At sundown, in a darkened booth at the back the drive-in, projectionist Charles Smith is standing by. Suddenly his voice comes booming through on car radios tuned in to the drive-in’s FM radio transmitter. “Just a reminder everybody please be sure to check your ignition key and make sure it is not forward in the start position!” The show gets underway and people settle down to watch the movie and listen to its soundtrack on their car radios.

Charles Smith believes the drive-in is providing customers with good value. Last year the average ticket price at an American cinema was around $8 for a single feature. At the Hyde Park Drive-in each passenger pays $9 but they get something extra. “Here at the drive-in you have a double feature,” explains Smith. “Get some food in between. Sit, relax outside, eat and then watch a second film.”

America’s first drive-in opened on 6 June 1933 in Camden, New Jersey, with a screening of a British comedy called Wives Beware.  Then the price of admission was 25 cents. It was in the decade following WWII that drive-ins really began to mushroom, reaching a peak in the 1950s.

Passion pits

April Wright, director of a new documentary called Going Attractions: The Definitive Story of the American Drive-In Movie maintains it was a confluence of factors that led to the proliferation. She says: “Families were buying cars, or two cars, and there wasn’t really television in the homes, and you also had the baby boom. So you put all those things together… and they took off like crazy.”

Originally drive-ins catered to families, but with the growing popularity of television in the 1950s adults began to stay at home. Their teenage offspring ventured out in their cars instead – often to escape watchful parental eyes. Drive-ins began to be referred to as ‘passion pits’ where youngsters would spend time inside darkened cars smoking, drinking, kissing, cuddling – and sometimes having sex.

Larry Pendleton recalls those times: “Back then it was like a nice hang out, you took your girlfriends there. Now it’s a little bit more family.”

The drive-in began to decline in the 70s and 80s with the advent of cable TV and home entertainment systems that enabled people to watch movies at home. Also, with the move toward more compact, fuel- efficient vehicles, going to the drive-in became a less comfortable experience. Rising real estate prices played a role in the demise of the drive-in too. Many owners found they were occupying extremely valuable land and couldn’t resist selling out to developers.

A slow decline

Of the 350 or so drive-ins that remain in the US, the overall trend appears to be one of continued decline – at a slow pace. But since the turn of the century calculations from April Wright, who compiled the Going Attractions documentary, over 30 drive-ins have re-opened and 35 news ones have been built since the turn of the century.

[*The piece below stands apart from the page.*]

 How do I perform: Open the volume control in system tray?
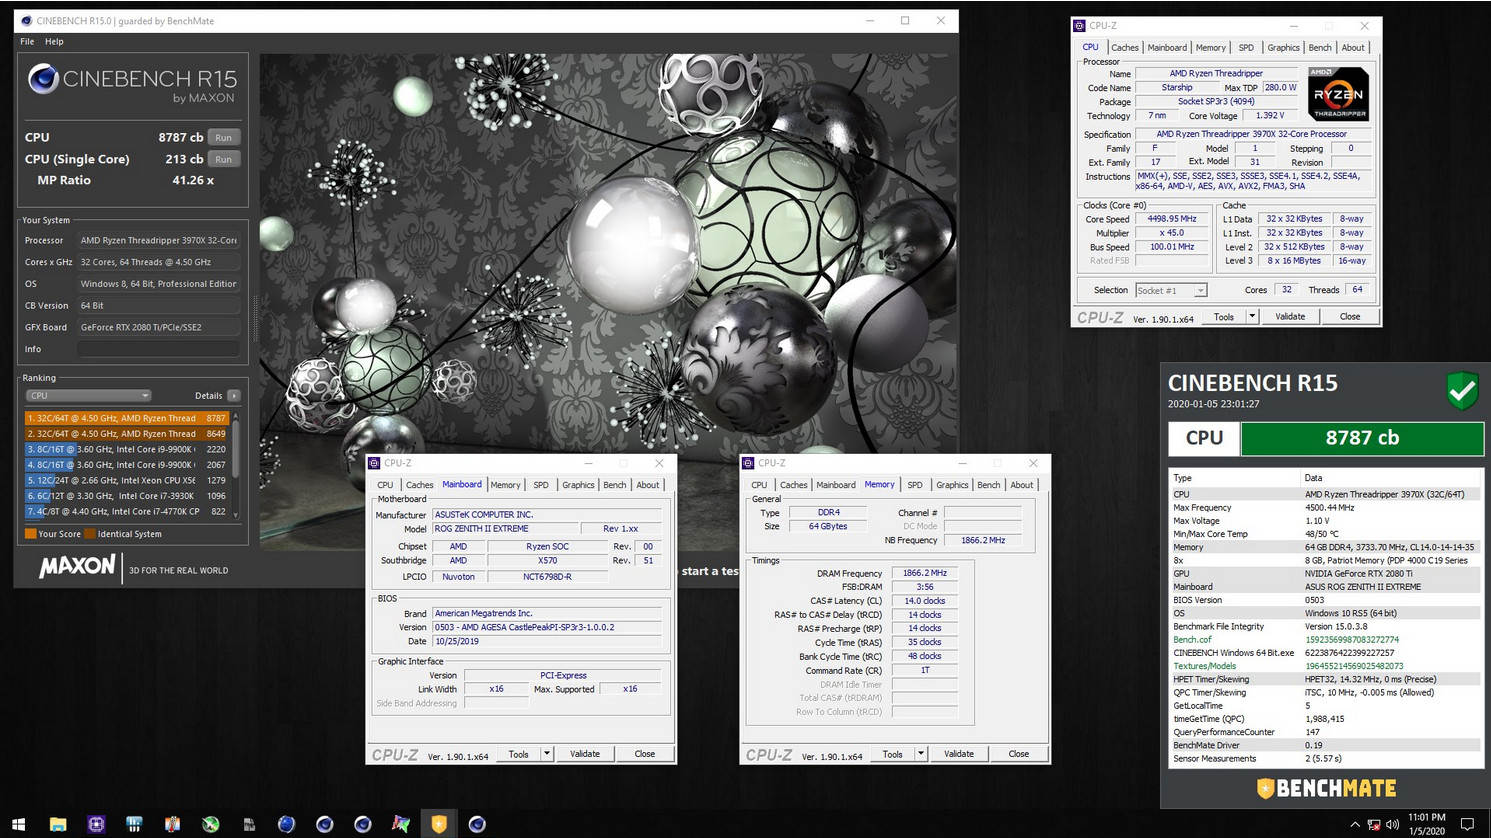(x=1393, y=824)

A major challenge facing all drive-in operators is digital projection. The Hollywood studios will soon stop sending out 35mm film prints. This has means that many drive-ins have had to jettison their trusted old film projectors and spend $80,000 or more upgrading to a digital system.

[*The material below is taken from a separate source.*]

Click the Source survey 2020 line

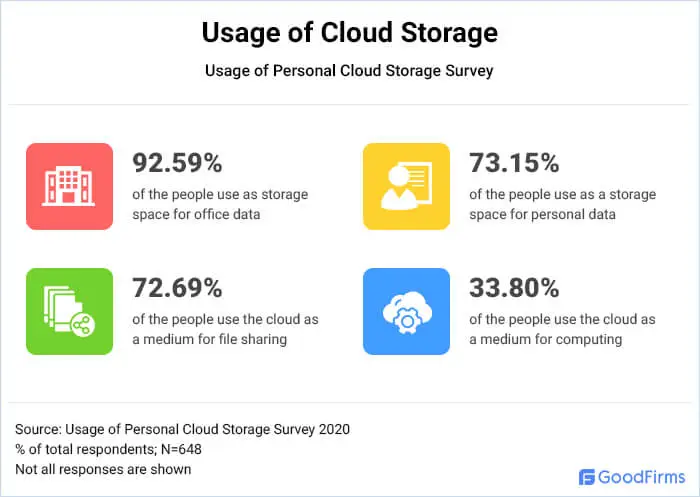(x=183, y=429)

“Some of the existing drive-ins may no longer be in business by the end of 2013 because the cost of putting in equipment is very cost-prohibitive,” predicts Barry Horowitz at the Hyde Park Drive-in, where they’ve just completed a digital conversion.

Today, 80 years after their birth, there is a melancholy quality to America’s drive-ins. They are relics from a past when the roomy automobile, powered by an infinite supply of cheap gasoline was powering a more certain nation towards the American Dream. When the car stopped at the drive-in it was enveloped by the magic of golden-era Hollywood. It was an intoxicating combination.

Nowadays the car – and the movies – have lost some of their allure.

They may be small in number but the drive-in has shown resilience. Many older Americans are taking to the drive-in for nostalgic reasons but, on the 80th anniversary of the drive-in, D Edward Vogel sees evidence of a new generation of converts. “I am amazed that kids come to this drive-in,” he says. "In this day and age think of all the electronic gadgets they have. They get here for the first time and they’re fans. It’s ‘Oh my god this is so cool!’ So I’m very optimistic.”